Tal vez la mayor dificultad que me encontré cuando formé parte de un coro fue no conectar con mi propia melodía e irme a lo que los demás estaban cantando. La propia inseguridad de haber fracasado en ocasiones anteriores me condicionaba negativamente y dejaba de escuchar mi propia voz, precisamente por miedo a “perderla”, para acabar emitiendo un zumbido sordo y desafinado en lugar de entonar lo que me correspondía. Y lo mismo me ha sucedido en la vida, que cuando he experimentado dudas sobre lo que tenía que hacer y sobre mí misma he acabado haciendo realidad mi temor de no ser capaz de “dar la nota” justa y arruinar la interpretación.
Es estupendo ser una persona responsable, que no rehúye sus obligaciones y arrima el hombro cuando toca sostener, tanto en el trabajo como en las relaciones sociales y familiares, pero el propio exceso de autoexigencia puede convertirse en un obstáculo. Asumir tareas que no te competen o que superan tus fuerzas acaba siendo contraproducente, porque los demás no se hacen cargo de su parte y tú acabas no pudiendo ni con lo tuyo, con lo que al final la situación se deteriora y te sientes terriblemente culpable e inútil, además de resentida.
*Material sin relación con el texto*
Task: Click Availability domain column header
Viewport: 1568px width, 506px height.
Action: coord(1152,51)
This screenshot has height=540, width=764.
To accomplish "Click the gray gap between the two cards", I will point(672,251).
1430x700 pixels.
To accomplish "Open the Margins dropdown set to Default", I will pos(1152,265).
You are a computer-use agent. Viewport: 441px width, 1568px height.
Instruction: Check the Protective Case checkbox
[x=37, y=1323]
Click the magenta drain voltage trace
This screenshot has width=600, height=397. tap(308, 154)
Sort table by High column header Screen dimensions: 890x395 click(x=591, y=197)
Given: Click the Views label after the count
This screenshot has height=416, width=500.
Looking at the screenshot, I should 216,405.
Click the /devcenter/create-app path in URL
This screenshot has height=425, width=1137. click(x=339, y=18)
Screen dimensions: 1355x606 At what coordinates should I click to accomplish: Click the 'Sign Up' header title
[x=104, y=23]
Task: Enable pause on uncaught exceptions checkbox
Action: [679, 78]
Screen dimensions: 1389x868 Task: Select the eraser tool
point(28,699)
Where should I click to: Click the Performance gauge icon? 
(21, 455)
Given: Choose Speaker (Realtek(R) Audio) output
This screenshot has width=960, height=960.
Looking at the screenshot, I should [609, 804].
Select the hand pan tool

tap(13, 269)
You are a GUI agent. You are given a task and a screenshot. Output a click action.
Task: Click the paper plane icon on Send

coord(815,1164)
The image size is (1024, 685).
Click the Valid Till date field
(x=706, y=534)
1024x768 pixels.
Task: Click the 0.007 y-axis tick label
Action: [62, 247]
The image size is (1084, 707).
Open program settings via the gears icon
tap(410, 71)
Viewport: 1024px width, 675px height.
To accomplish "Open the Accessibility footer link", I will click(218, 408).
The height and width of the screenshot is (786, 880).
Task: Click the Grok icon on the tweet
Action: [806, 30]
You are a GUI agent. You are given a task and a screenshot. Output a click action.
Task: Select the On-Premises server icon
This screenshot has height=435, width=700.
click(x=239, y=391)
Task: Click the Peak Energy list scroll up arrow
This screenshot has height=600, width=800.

Si bien puede ser una tendencia propia de algunos tipos de personalidad, como la mía, suele agudizarse cuando se trata de la asistencia a personas queridas, que por su edad o estado de salud son dependientes de su entorno. Con la mejor voluntad puedes adjudicarte cargas que no te corresponden o que, simplemente, no puedes llevar. Tal vez un día, una semana, un mes… pero no indefinidamente. Porque uno también es de carne y hueso, y tiene sus límites físicos y psicológicos. ¿Y si se rompe el cuidador, quién se va a ocupar de la persona que está cuidando?
La culpa no suele ser buena consejera. El corazón a veces necesita sentarse a charlar con la cabeza. Y con las tripas. Desde luego que sería estupendo llegar a todo y prestar una atención absoluta veinticuatro horas los trescientos sesenta y cinco días al año (salvo bisiestos), pero no es realista, ni viable. Todos precisamos de tiempo de calidad para nosotros mismos, dar alas a nuestros sueños, disfrutar una vida plena y descansar. Y no contar con esas necesidades supone hacer planes poco realistas, porque primero se resentirá nuestro ánimo y luego nuestra salud, de forma que igual “estamos de cuerpo presente”, a fuerza de voluntad, pero mal a gusto, impacientes y tratando a los demás con la misma intransigencia y brusquedad con que nos tratamos a nosotros mismos.
Decía Jesús: “Ama al prójimo como a ti mismo”. No quererte a ti mismo implica que el amor que crees estar procurando a los demás no es de calidad, ni genuino, sino que está teñido de insatisfacción, remordimiento y tristeza. Precisamente porque queremos el bienestar de ese ser querido tenemos que aprender a velar por nosotros mismos. La primera instrucción para los equipos de salvamento siempre es la seguridad del que presta ayuda, porque si falla eso todo lo demás sobra. ¿De qué sirve que en vez de un muerto o un herido grave haya dos?
Igual que para que un coro suene armónicamente cada uno ha de atenerse al papel que le asigna la partitura, en lugar de “quemarte” realizando tareas que podrías delegar, mejor sería dedicarte a aquello en lo que realmente eres insustituible, que es brindar cariño, confianza, alegría y apoyo a los tuyos.
Buscar ayuda cuando es necesaria se puede sentir como abandono o egoísmo, pero no es cierto; todo el contrario, hacer caso a esa voz interna que te dice que estás superado acaba redundando en beneficio de todos.